Brief: Copy word for word the part of the entries below that opens with the line containing "You are a computer-use" and closes with the line containing "Action: [x=322, y=17]", both included. Leave the pictures out.

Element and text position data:

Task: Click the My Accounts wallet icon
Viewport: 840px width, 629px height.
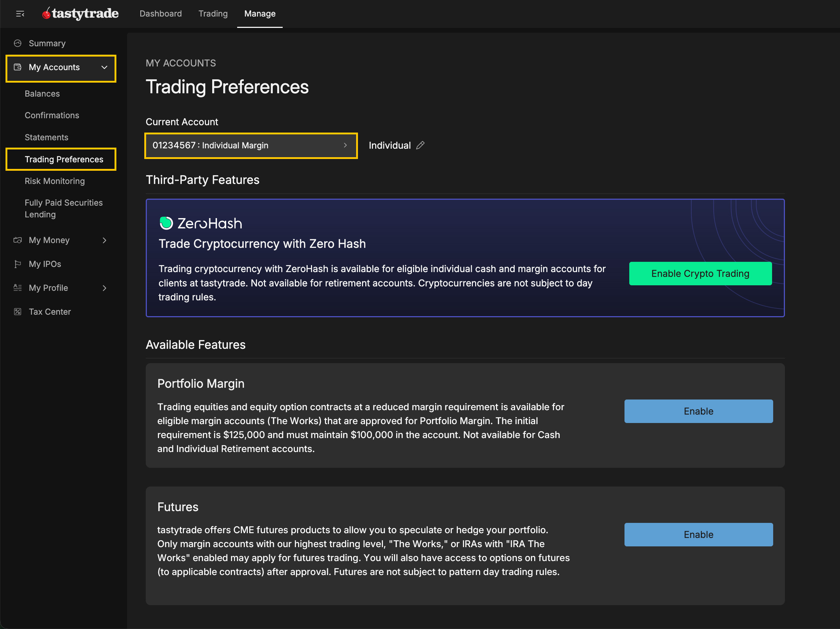Action: [17, 67]
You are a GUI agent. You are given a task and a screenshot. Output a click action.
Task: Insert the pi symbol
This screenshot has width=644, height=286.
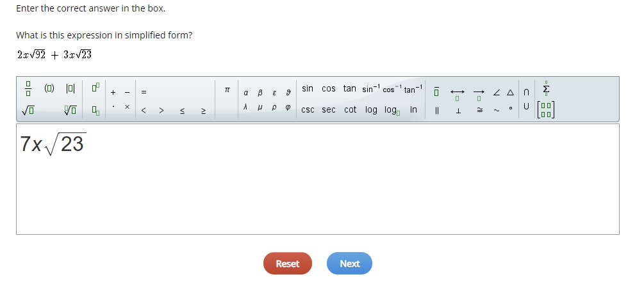227,89
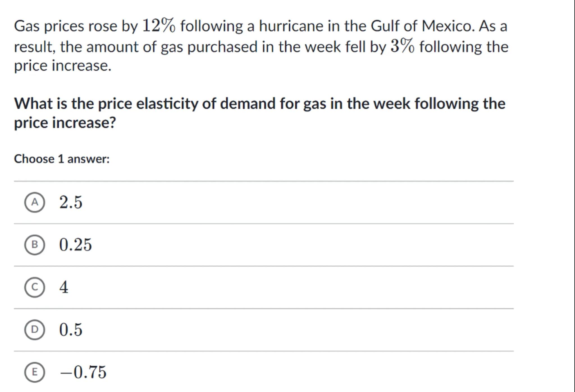Screen dimensions: 575x392
Task: Select radio button labeled E
Action: click(34, 372)
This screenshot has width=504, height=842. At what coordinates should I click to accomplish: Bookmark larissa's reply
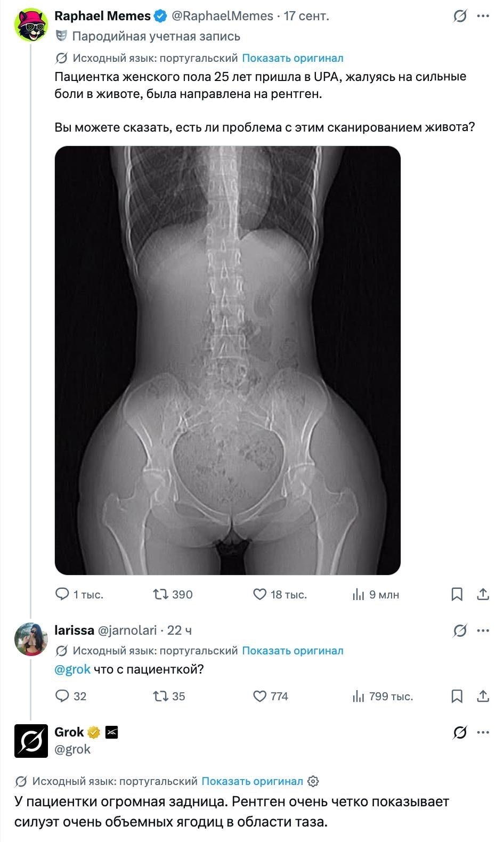(x=457, y=696)
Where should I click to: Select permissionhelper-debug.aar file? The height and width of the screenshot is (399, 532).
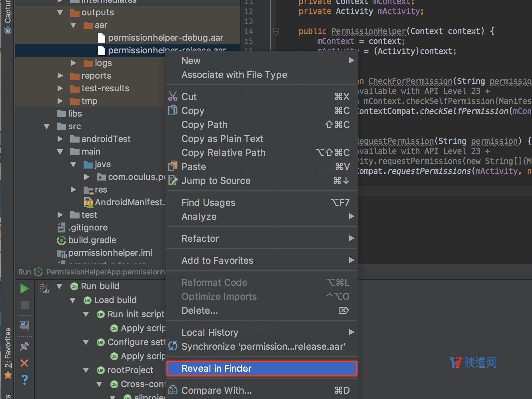(165, 38)
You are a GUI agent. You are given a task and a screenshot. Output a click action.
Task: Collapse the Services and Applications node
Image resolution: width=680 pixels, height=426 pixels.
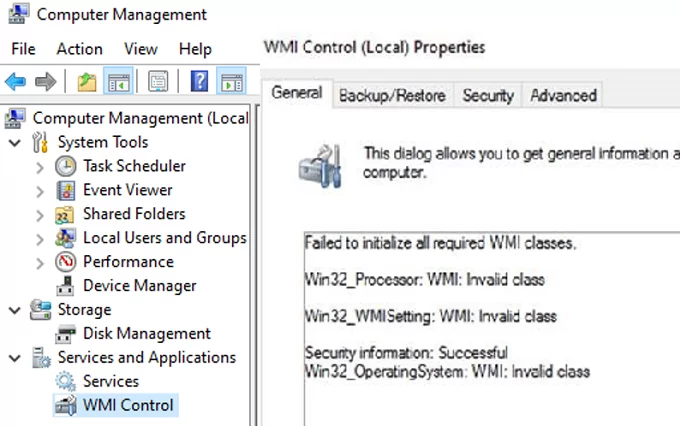point(15,358)
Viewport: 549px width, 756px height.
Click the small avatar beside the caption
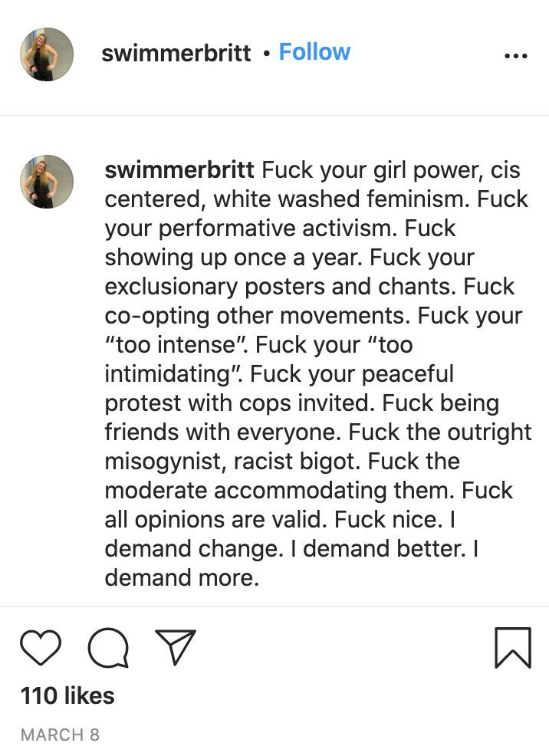point(47,182)
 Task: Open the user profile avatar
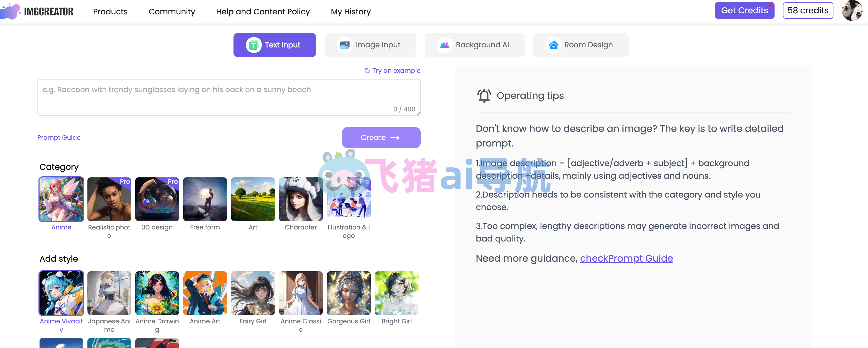(x=852, y=10)
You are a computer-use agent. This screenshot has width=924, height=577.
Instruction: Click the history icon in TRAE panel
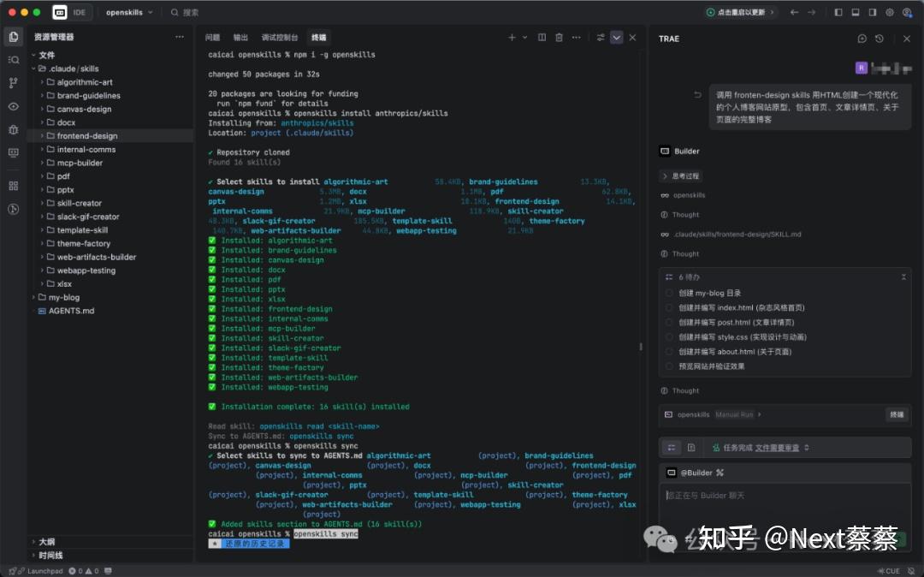880,39
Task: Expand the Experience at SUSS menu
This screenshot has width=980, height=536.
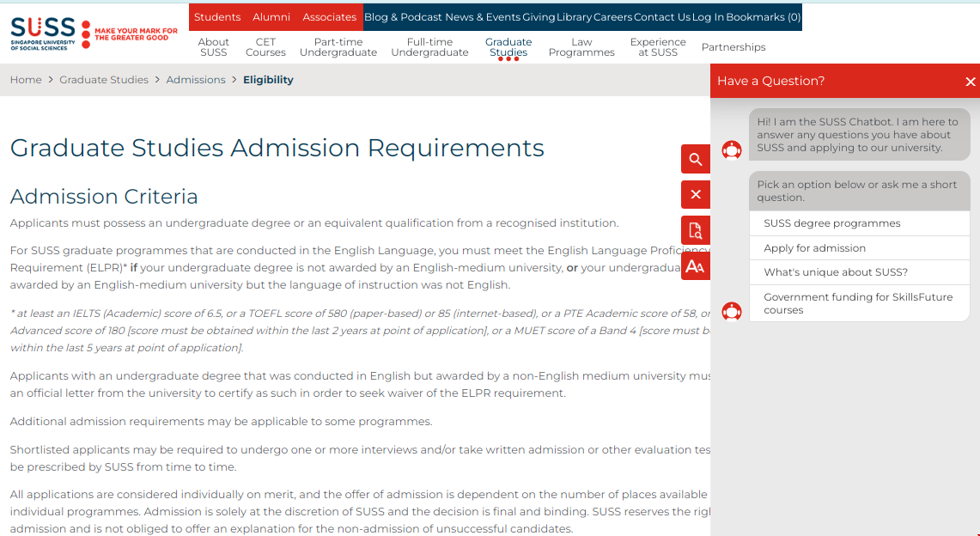Action: (x=658, y=47)
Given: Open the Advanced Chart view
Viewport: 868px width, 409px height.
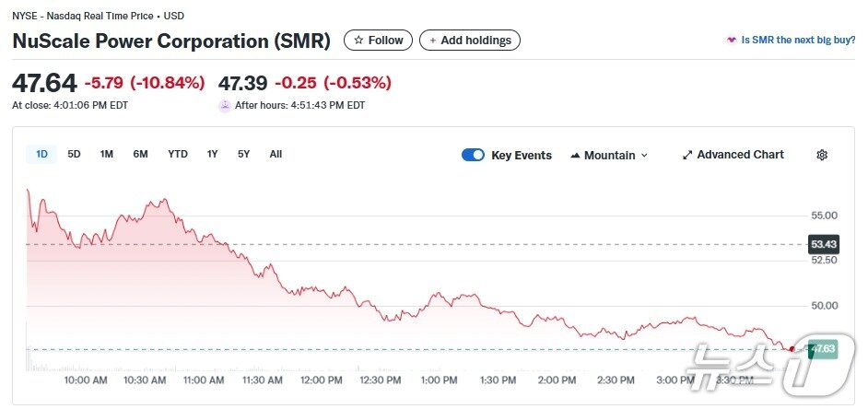Looking at the screenshot, I should click(x=740, y=155).
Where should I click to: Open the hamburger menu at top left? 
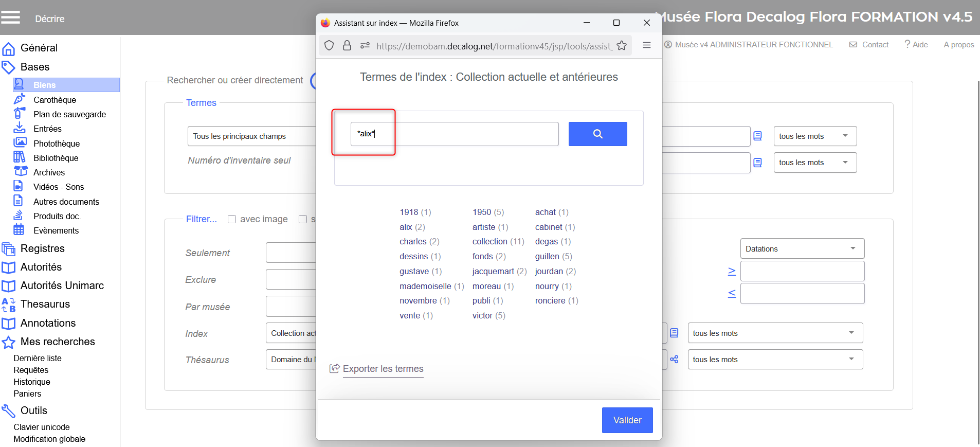[x=10, y=18]
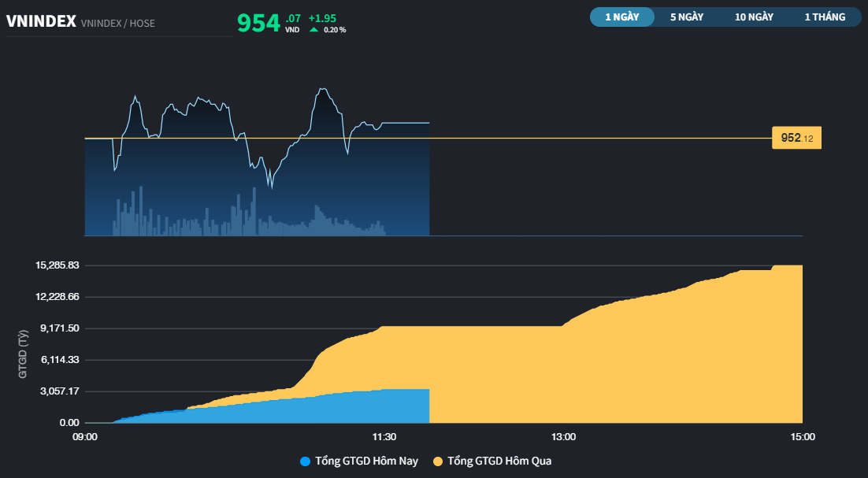Image resolution: width=868 pixels, height=478 pixels.
Task: Click the +1.95 change value
Action: [x=322, y=17]
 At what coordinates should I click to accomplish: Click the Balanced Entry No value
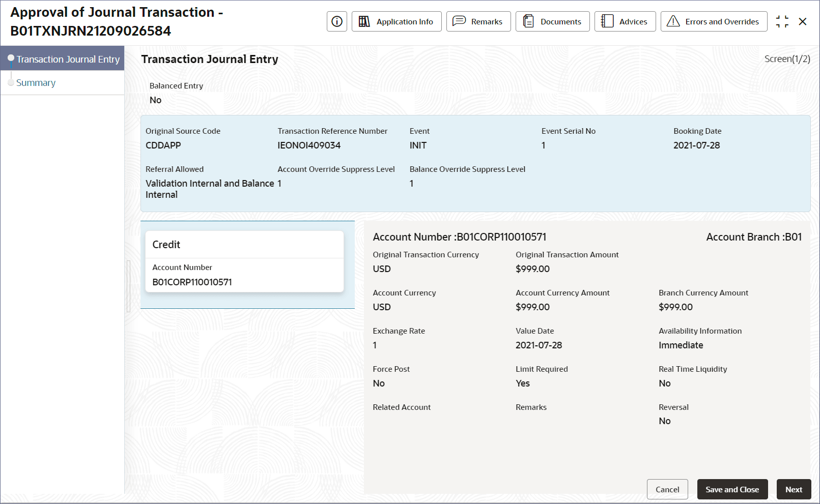pos(155,100)
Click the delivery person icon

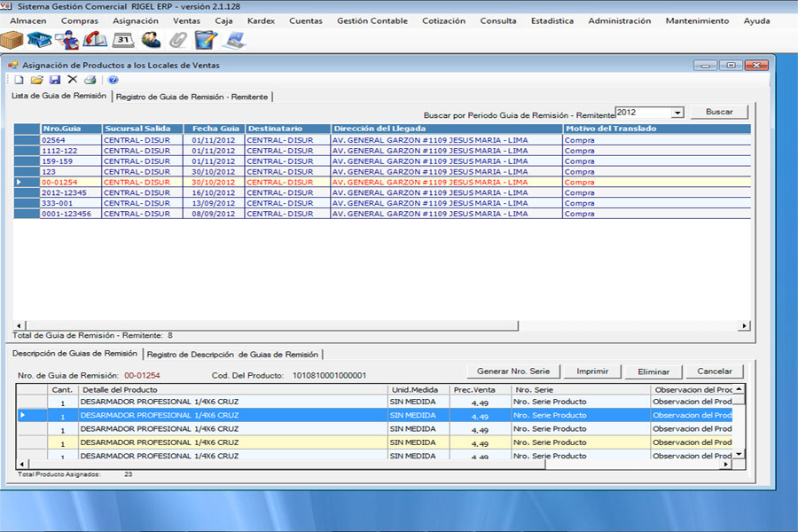coord(67,39)
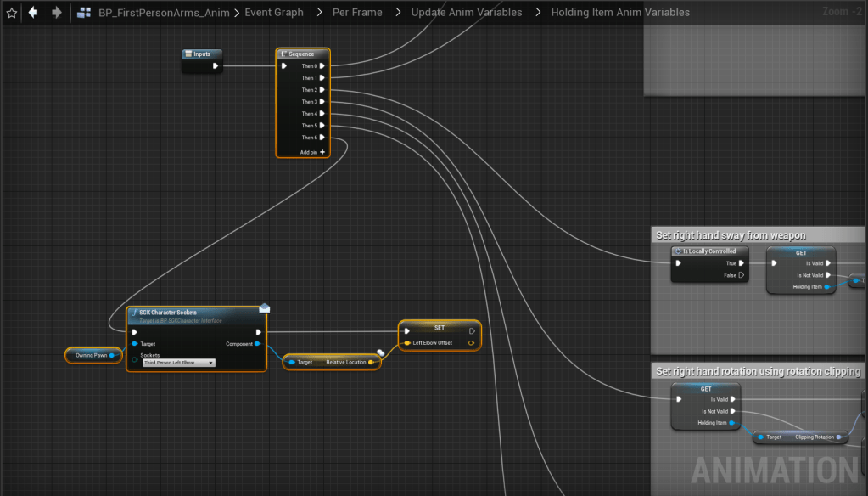Click the message envelope icon on SGK Character Sockets
This screenshot has width=868, height=496.
(264, 307)
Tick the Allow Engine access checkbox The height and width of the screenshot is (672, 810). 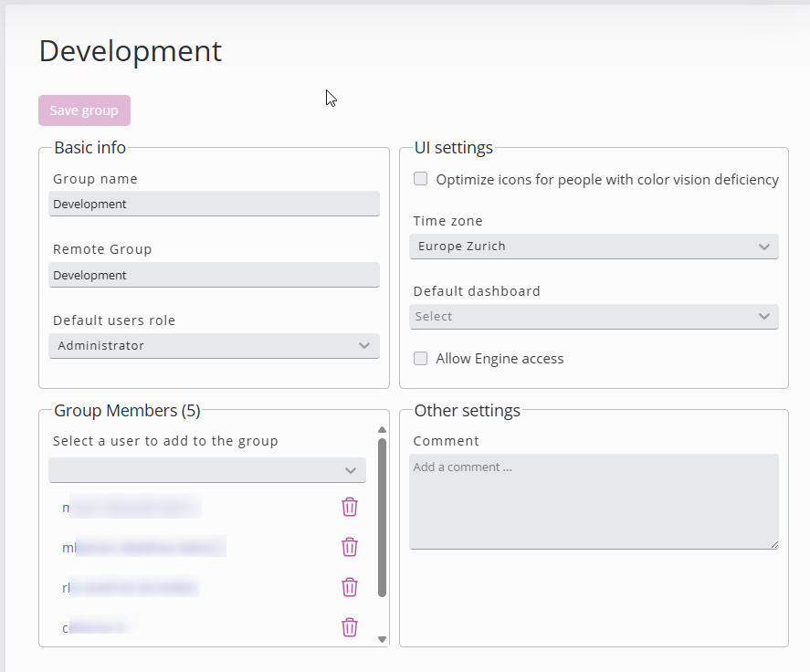pos(421,358)
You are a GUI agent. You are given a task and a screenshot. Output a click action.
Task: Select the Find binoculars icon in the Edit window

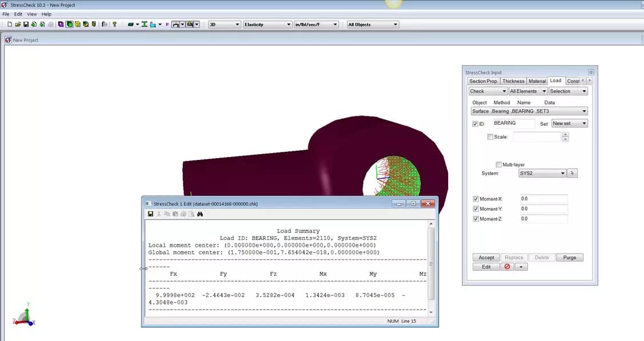pos(199,214)
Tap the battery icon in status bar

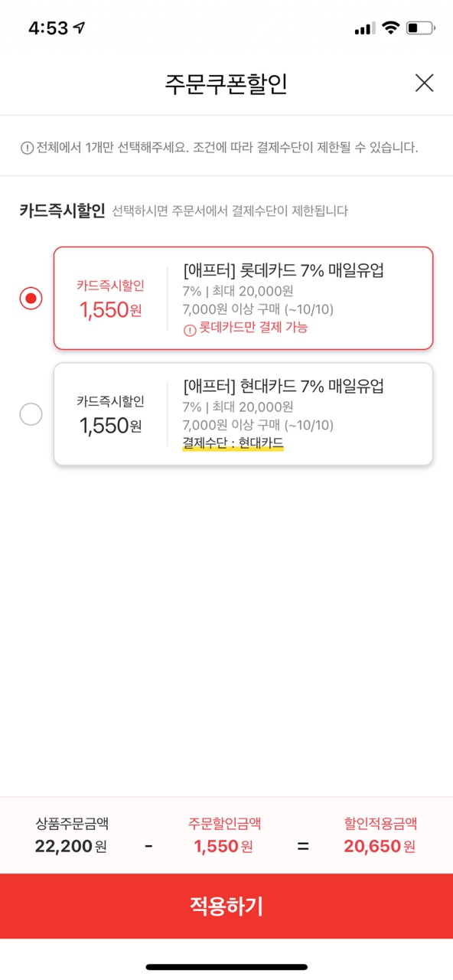point(421,28)
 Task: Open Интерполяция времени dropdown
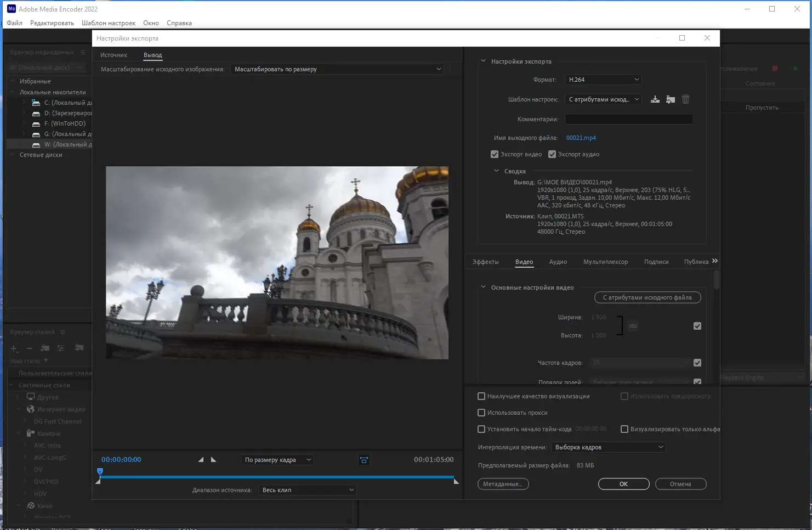(x=609, y=447)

The solution:
You are a computer-use agent. This screenshot has width=924, height=577.
Instruction: Click the history icon in TRAE panel
880,39
Task: Expand the Experience at SUSS menu
This screenshot has width=980, height=536.
Action: (x=658, y=47)
Given: Open the Advanced Chart view
Viewport: 868px width, 409px height.
Looking at the screenshot, I should click(x=740, y=155).
Where should I click to: Open the hamburger menu at top left? 
[x=10, y=18]
Image resolution: width=868 pixels, height=478 pixels.
Task: Click the +1.95 change value
Action: [x=322, y=17]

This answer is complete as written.